Marek Pospieszalski to saksofonista i kompozytor doceniony przez środowisko jazzowe. Szczególnie ostatnie dwa lata to absolutny przełom w jego twórczości. Pod skrzydłami renomowanej portugalskiej wytwórni Clean Feed artysta wydał w tym czasie już trzy albumy, które odbiły się szerokim echem na całym świecie. Pospieszalski za swoją pracę został uhonorowany tytułem Muzyka Roku 2022 w prestiżowym plebiscycie magazynu Jazz Forum. W Szczecinie będzie promował swój solowy album JOYOUS, wydany w oficynie Bocian Records. Czego mogą spodziewać się słuchacze podczas koncertu?
– Występy solowe są dla mnie nie tylko okazją do doświadczania bezkresnej wolności, ale pozwalają w pełnym świetle zobaczyć etap twórczy, na jakim się aktualnie znajduję – mówi Marek Pospieszalski – Jest to istne laboratorium muzyczne. Ostatnie lata mojej solowej działalności to przede wszystkim eksplorowanie świata sprzężeń zwrotnych, które wytwarzane są poprzez mikrofon podpięty do wzmacniacza gitarowego, umieszczony w okolicach czary instrumentu. Dla mnie przez to saksofon stał się zupełnie nowym instrumentem, więc dla publiczności może to być również zderzenie z czymś, czego jeszcze nie doświadczyli.
A doświadczyć warto, bowiem ta technika to jeden z powodów, dzięki którym Pospieszalski został zauważony przez branżę muzyczną. Artysta został wymieniony na liście 25 najbardziej obiecujących muzyków w Europie niemieckiego magazynu JazzThing. Ale to właśnie ubiegłoroczny tytuł Muzyka Roku był największym wyróżnieniem. Jak ta wygrana w plebiscycie wpłynęła na jego wciąż dynamicznie rozwijającą się karierę muzyczną?
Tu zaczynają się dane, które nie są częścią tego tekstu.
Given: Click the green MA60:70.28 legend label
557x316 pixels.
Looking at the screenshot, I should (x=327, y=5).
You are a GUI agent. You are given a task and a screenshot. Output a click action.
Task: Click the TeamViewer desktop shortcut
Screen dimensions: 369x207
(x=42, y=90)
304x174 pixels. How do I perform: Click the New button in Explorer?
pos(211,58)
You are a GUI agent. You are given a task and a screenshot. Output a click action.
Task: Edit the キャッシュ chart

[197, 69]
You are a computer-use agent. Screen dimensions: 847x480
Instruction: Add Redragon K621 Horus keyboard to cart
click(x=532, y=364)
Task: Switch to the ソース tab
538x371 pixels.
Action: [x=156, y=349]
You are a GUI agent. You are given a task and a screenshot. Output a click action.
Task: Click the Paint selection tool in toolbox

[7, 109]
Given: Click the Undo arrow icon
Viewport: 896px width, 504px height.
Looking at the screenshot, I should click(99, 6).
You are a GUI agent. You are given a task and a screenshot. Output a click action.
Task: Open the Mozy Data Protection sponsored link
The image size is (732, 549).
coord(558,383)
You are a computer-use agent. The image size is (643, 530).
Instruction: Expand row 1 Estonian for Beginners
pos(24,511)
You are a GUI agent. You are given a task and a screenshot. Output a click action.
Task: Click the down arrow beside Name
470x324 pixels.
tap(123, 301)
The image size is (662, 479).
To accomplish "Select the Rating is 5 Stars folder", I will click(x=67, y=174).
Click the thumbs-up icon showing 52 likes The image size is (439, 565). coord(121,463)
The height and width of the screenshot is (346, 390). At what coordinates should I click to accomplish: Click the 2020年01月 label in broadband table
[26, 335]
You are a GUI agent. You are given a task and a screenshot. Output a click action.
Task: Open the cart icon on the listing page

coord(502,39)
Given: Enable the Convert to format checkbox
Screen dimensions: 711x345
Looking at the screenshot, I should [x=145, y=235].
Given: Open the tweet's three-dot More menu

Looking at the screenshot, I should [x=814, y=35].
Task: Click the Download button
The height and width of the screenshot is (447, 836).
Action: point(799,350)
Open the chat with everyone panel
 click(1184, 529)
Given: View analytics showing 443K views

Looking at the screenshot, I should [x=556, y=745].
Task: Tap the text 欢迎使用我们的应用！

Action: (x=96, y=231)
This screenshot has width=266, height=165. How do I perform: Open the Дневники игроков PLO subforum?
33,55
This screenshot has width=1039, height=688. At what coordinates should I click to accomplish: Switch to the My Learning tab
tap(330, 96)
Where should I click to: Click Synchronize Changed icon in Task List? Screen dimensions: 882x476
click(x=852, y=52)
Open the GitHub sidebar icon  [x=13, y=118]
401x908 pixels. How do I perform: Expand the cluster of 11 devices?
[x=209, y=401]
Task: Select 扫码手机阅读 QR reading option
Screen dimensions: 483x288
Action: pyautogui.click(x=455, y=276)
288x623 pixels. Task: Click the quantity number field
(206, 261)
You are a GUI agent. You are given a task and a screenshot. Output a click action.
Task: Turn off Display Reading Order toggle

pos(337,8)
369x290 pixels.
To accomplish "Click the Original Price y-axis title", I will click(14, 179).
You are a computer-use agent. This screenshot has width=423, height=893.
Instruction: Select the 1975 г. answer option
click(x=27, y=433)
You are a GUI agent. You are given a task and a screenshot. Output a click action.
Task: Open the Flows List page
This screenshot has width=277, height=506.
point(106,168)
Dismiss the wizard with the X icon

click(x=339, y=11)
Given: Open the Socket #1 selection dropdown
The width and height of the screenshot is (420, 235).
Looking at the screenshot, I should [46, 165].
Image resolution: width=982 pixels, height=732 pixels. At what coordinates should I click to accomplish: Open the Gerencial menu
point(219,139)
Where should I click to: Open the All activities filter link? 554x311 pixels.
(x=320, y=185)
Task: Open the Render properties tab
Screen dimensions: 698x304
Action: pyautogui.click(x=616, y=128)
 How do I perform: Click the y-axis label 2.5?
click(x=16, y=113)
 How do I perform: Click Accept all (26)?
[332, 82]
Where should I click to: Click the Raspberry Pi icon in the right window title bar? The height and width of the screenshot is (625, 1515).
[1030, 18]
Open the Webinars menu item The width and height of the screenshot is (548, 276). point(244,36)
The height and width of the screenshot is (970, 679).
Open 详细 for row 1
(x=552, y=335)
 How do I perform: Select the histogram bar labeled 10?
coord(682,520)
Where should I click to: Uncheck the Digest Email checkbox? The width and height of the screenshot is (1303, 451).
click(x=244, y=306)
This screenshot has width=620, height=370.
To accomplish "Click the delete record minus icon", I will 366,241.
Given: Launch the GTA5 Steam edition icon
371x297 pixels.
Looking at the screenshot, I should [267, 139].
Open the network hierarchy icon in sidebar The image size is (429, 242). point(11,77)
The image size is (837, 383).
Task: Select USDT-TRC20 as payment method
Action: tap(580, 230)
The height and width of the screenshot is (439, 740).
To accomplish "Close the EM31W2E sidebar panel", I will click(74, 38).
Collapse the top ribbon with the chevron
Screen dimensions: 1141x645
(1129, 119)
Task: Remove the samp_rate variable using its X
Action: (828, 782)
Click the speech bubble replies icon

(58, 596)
– Można kokietować i opowiadać o tym, że takie tytuły nic nie znaczą. Ale kiedy się trochę cofniemy do momentu pracy nad płytą i zdamy sobie sprawę z tego, ile w trakcie procesu twórczego na różnych jego etapach artysta ma wątpliwości – czy podąża w odpowiednim kierunku, czy pewne rozwiązania zadziałają – a do tego poświęca przy tym całą swoją energię i nagle po wielu miesiącach zmagań okazuje się, że ktoś docenił to, co cię tyle kosztowało, to nadaje temu sens – opisuje Marek Pospieszalski. – To zderzenie z opinią nadaje temu ostateczny kształt. Jest dopingujące. Daje energię do dalszego działania.